### Texte extrait
Matthieu

Chapitre 23

Discours de Jésus aux foules et aux disciples

(v. 1-12). — Le triste état des chefs du peuple ayant été démontré, Jésus éprouve le besoin de mettre en garde les foules et les disciples contre leur manière d’agir, pour qu’ils distinguent la marche des scribes et des pharisiens d’avec la Parole qu’ils enseignaient. Leur respect extérieur pour la Parole divine faisait prendre en considération leur marche; c’est bien ce qui devrait toujours avoir lieu. Mais il y avait contradiction absolue entre leur conduite et la loi qu’ils plaçaient devant le peuple. Celle-ci demeurait cependant la même dans sa perfection divine, et, si ceux qui la présentaient ne s’y conformaient pas, ceux qui les écoutaient devaient faire ce qu’ils disaient et ne pas imiter leurs actes. Quel contraste entre la conduite de ces hommes et celle de l’apôtre Paul qui pouvait dire: «Ce que vous avez et appris, et reçu, et entendu, et vu en moi, — faites ces choses» (Philippiens 4:9).

Jésus dit: «Les scribes et les pharisiens se sont assis dans la chaire de Moïse (c’est-à-dire qu’ils enseignent comme lui). Toutes les choses donc qu’ils vous diront, faites-les et observez-les; mais ne faites pas selon leurs œuvres, car ils disent et ne font pas; mais ils lient des fardeaux pesants et difficiles à porter (c’est-à-dire se montrent très exigeants pour l’accomplissement de la loi) et les mettent sur les épaules des hommes, mais eux, ils ne veulent pas les remuer de leur doigt». Ceux qui prêchent sans mettre en pratique ce qu’ils disent sont exigeants envers les autres, parce qu’ils ne connaissent pas la difficulté qu’il y a à faire céder sa volonté propre devant celle de Dieu, surtout au temps où la loi était donnée à l’homme dans la chair dont la volonté ne se soumet pas à celle de Dieu. Ces gens-là faisaient devant les hommes des œuvres qui leur donnaient l’apparence de la piété; mais il n’y avait dans leur cœur que l’orgueil et la recherche de leur propre satisfaction. Ils élargissaient leurs phylactères1, voulant, en cela, pratiquer l’enseignement de Deutéronome 6:8; 11:18, mais sans que le cœur soit touché par ces paroles. Partout ils cherchaient les premières places, les salutations en public; ils aimaient à être appelés: «Rabbi», titre honorifique qui signifie maître, dans le sens d’un grade obtenu, tandis que Jésus dit: «Mais vous, ne soyez pas appelés: Rabbi; car un seul est votre conducteur, le Christ; et vous, vous êtes tous frères. Et n’appelez personne sur la terre votre père; car un seul est votre Père, celui qui est dans les cieux. Ne soyez pas non plus appelés conducteurs; car un seul est votre conducteur, le Christ». Toutes ces exhortations mettent en garde contre l’esprit clérical; le caractère dominant du clergé est de se placer entre Dieu et les âmes et de rechercher l’honneur qui revient à Dieu seul. Cela conduit à l’hypocrisie; car, pour s’attirer la faveur des hommes, il faut chercher à paraître ce que l’on n’est pas. Que Dieu nous garde d’un tel esprit!

### Données fournies
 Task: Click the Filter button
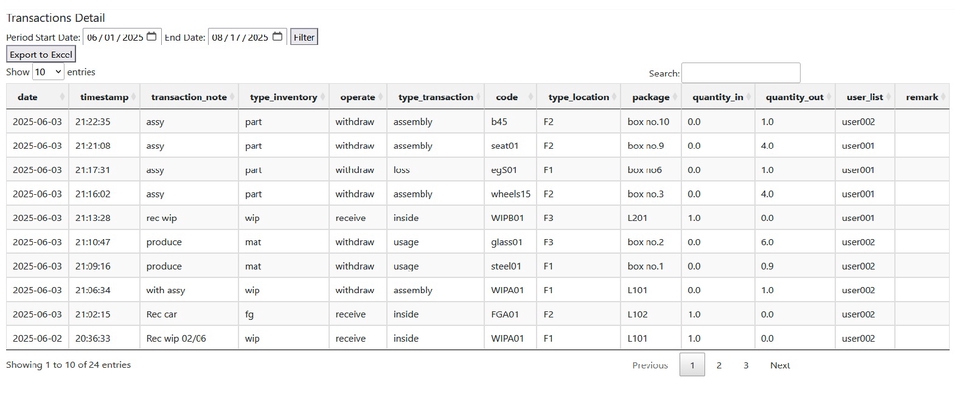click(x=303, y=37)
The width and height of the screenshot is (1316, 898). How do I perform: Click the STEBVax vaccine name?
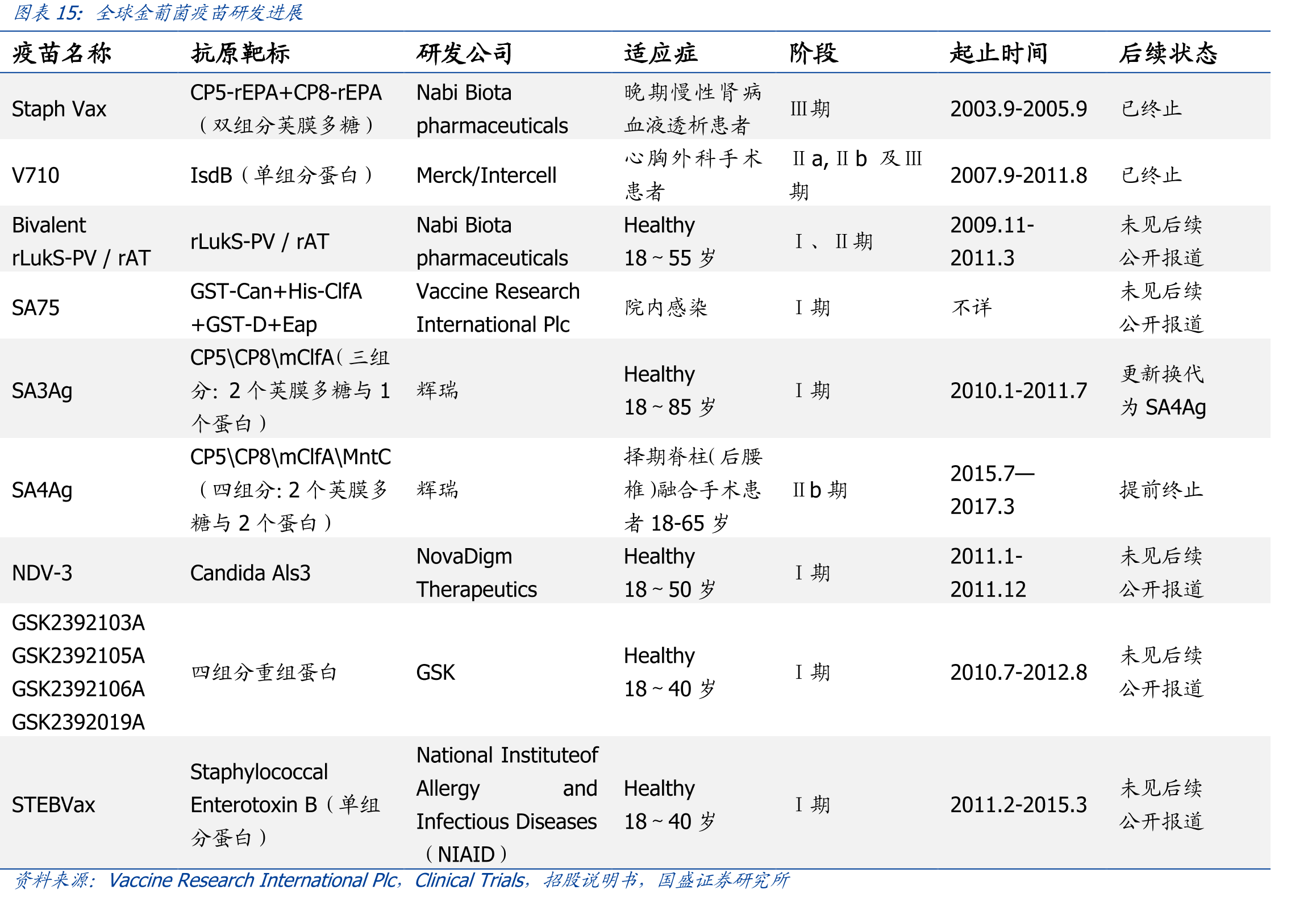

### Travail demandé
a) Selon le commentaire sur Matthieu 23, pourquoi ceux qui prêchent sans pratiquer ce qu'ils disent se montrent-ils exigeants envers les autres ? Répondez en une à trois phrases.
b) Rédigez la suite du commentaire sur Matthieu 23, à partir de sa dernière phrase.

### Réponses par consigne
a) Ils se montrent exigeants parce qu'ils ignorent combien il est difficile de faire céder sa volonté propre devant celle de Dieu. Cette difficulté était plus grande encore au temps où la loi était donnée à l'homme dans la chair, dont la volonté ne se soumet pas à celle de Dieu.

b)
1 Bandes de parchemin sur lesquelles étaient écrits des passages de la loi et que l’on portait sur le bras gauche et sur le front.

Jésus termine cette partie de son discours en indiquant le vrai caractère du serviteur: «Mais le plus grand de vous sera votre serviteur. Et quiconque s’élèvera sera abaissé; et quiconque s’abaissera sera élevé». Nous le savons, l’expression parfaite du vrai Serviteur a été manifestée en Christ, le véritable Conducteur. Il s’est abaissé pour servir, comme nous l’avons vu au chapitre 20:28. C’est pourquoi Dieu l’a haut élevé. Quel contraste avec ce qu’il signale chez les scribes et les pharisiens aux v. 6 à 8! Puissions-nous tous, petits et grands, être pénétrés de l’esprit de Christ dans son service, ne cherchant jamais à paraître, mais toujours à servir, en nous effaçant naturellement et en attendant que Dieu montre son appréciation de notre marche et de notre service!

 

Sept fois «malheur»

(v. 13-39). — Le Seigneur s’adresse maintenant aux scribes et aux pharisiens hypocrites en prononçant sept fois «malheur» sur leurs différentes manières d’agir et en dénonçant les divers traits de leur iniquité.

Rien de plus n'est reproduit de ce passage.